● **ACTIVITY**:
Could you reproduce the lines below from the one with "Given: Open Chrome's three-dot menu" through the one with "930x810 pixels."? Keep both ends and add nothing.

● **GIVEN DATA**:

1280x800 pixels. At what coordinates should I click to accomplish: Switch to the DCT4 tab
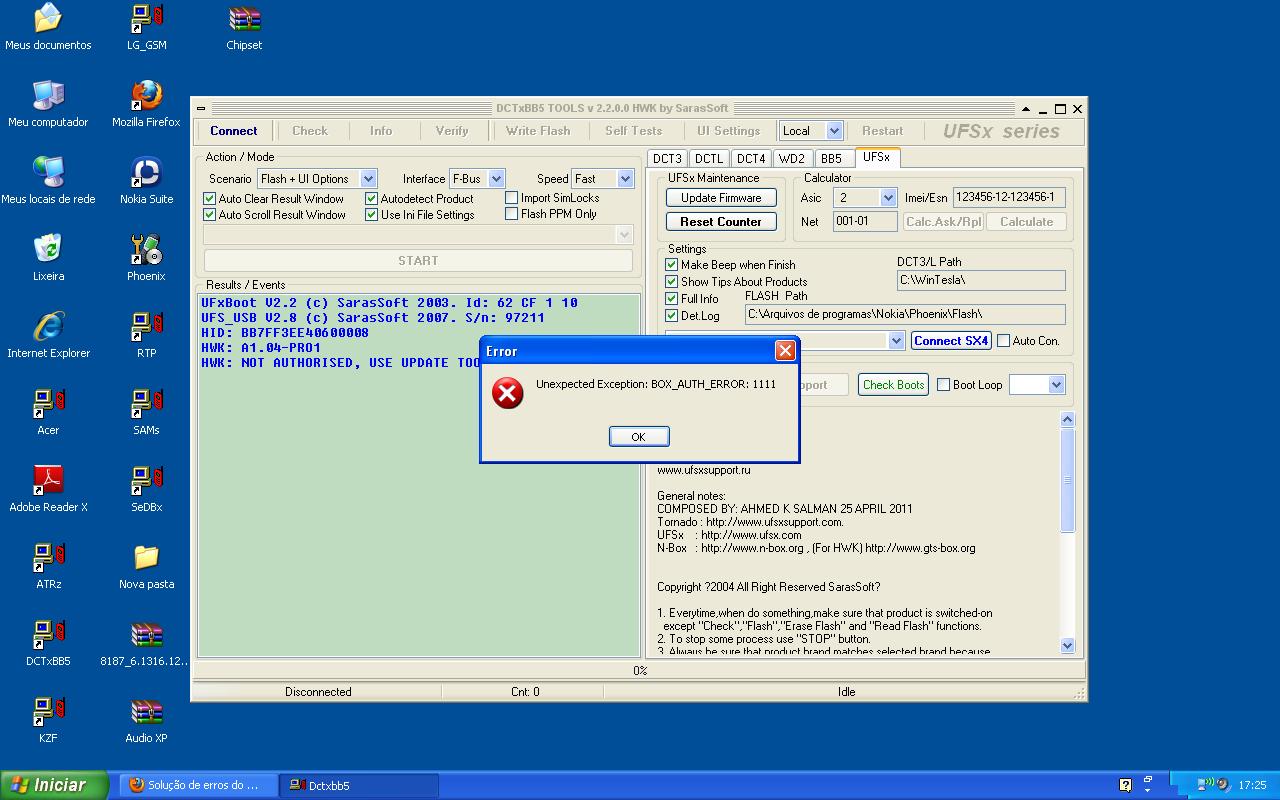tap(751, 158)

==

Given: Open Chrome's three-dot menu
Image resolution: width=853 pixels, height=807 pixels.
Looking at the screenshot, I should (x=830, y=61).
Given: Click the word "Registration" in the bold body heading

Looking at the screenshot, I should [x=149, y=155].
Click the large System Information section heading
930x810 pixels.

...

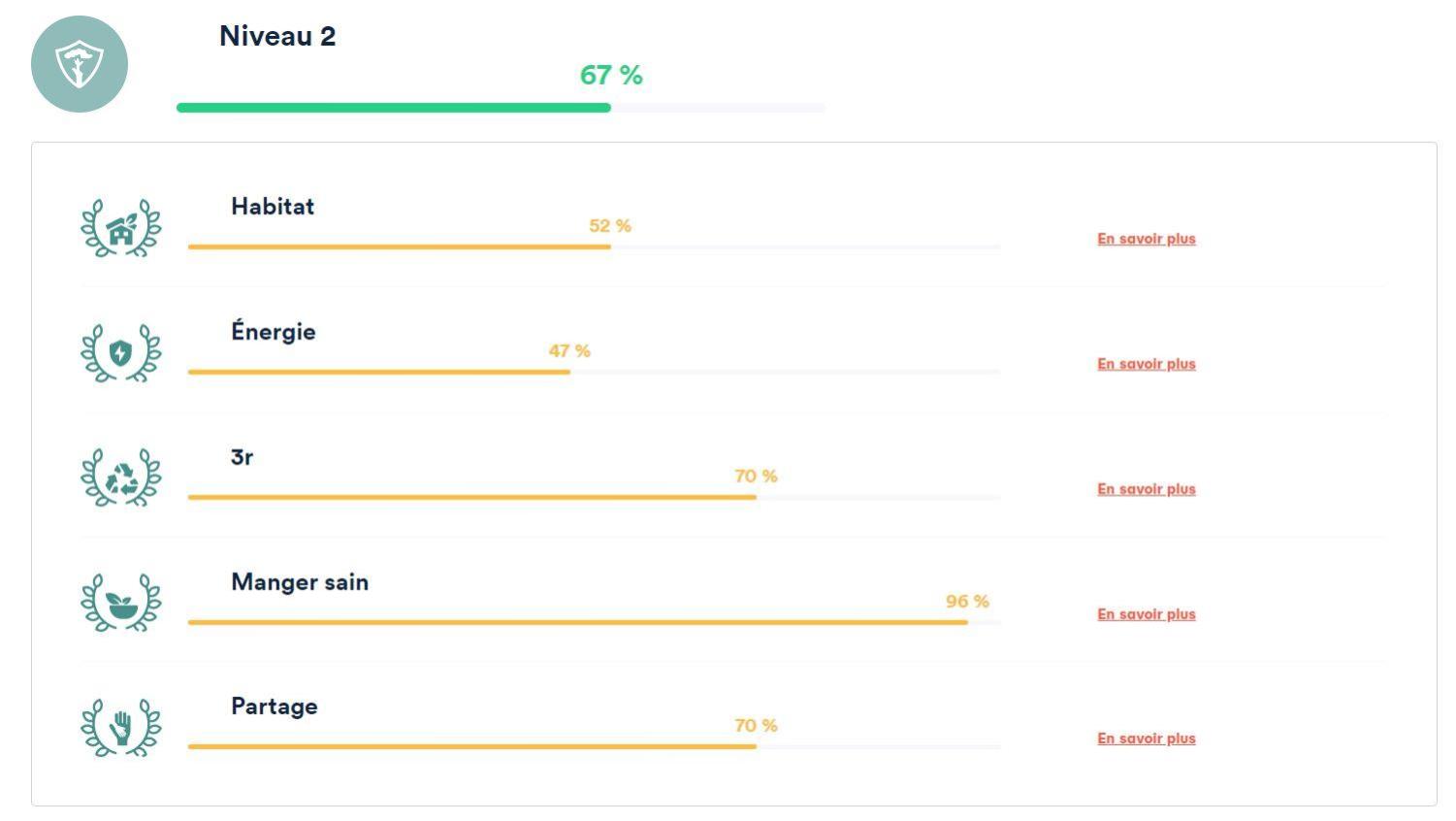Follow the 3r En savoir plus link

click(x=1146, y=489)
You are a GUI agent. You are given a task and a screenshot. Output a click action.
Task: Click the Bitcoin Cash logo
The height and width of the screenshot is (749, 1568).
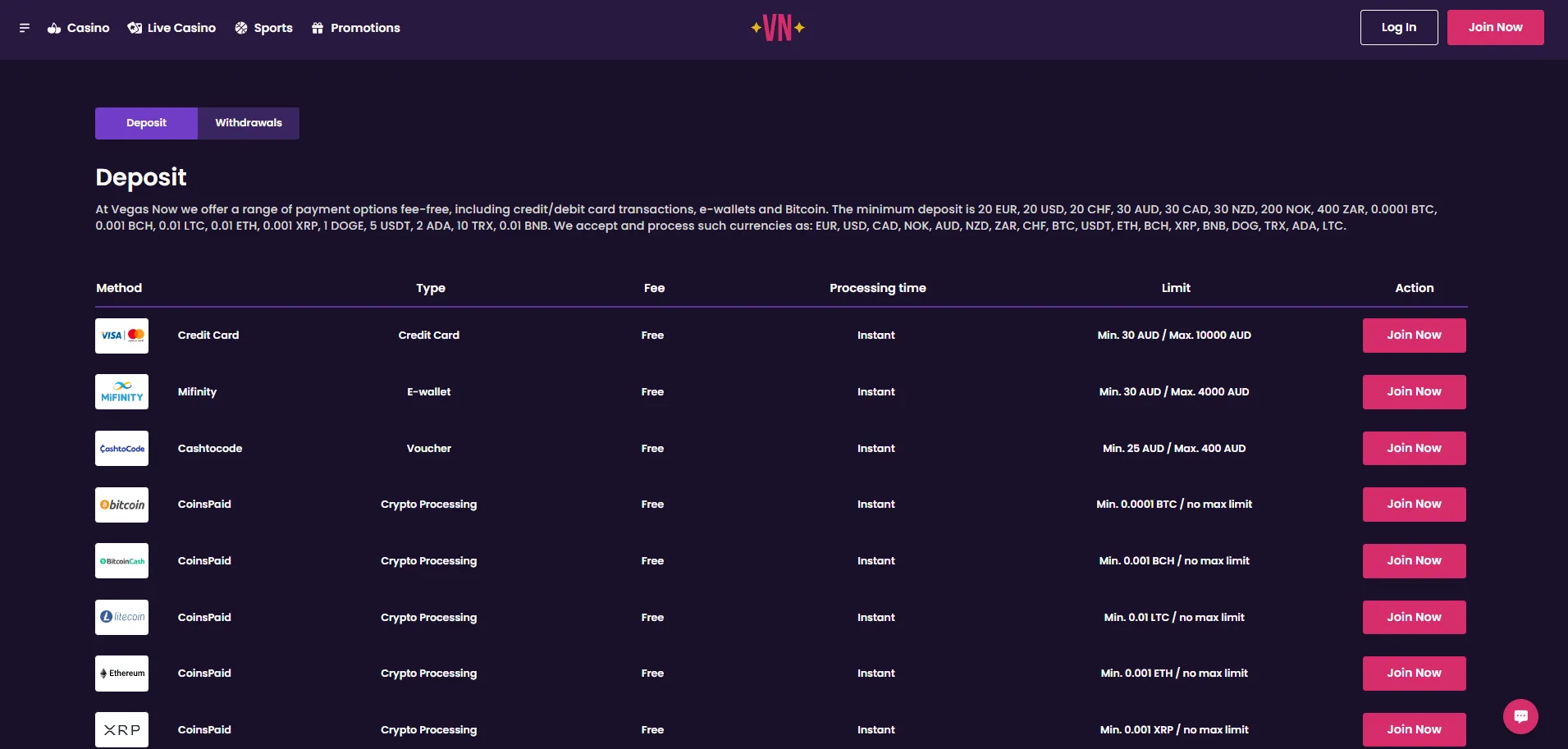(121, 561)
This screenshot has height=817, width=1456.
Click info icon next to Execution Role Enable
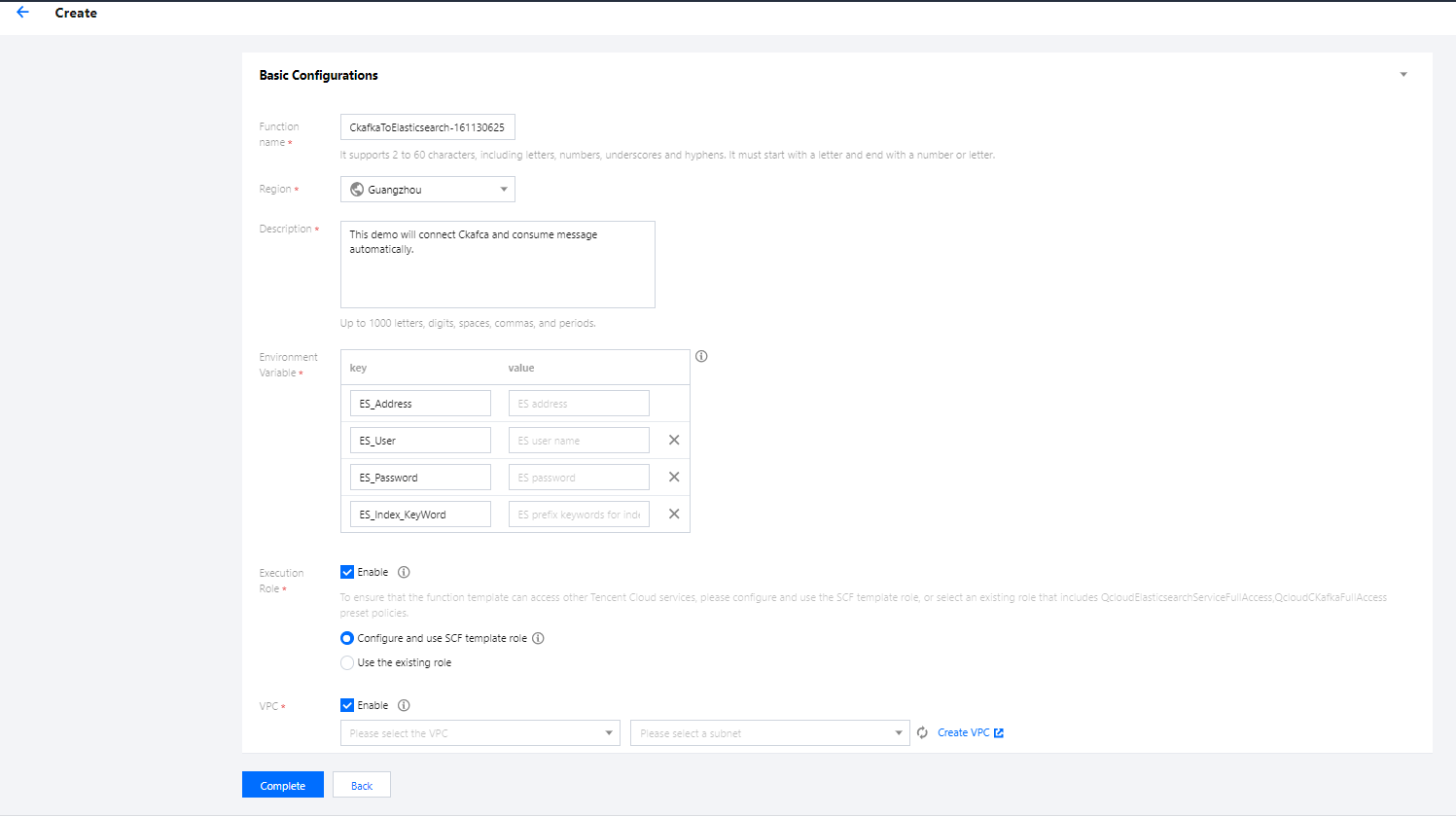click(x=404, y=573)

● **RESULT OF THE EXERCISE**:
Given: Open Chrome's three-dot menu
Image resolution: width=853 pixels, height=807 pixels.
Looking at the screenshot, I should (x=830, y=61).
Given: Click the word "Registration" in the bold body heading

Looking at the screenshot, I should [x=149, y=155].
Click the large System Information section heading
930x810 pixels.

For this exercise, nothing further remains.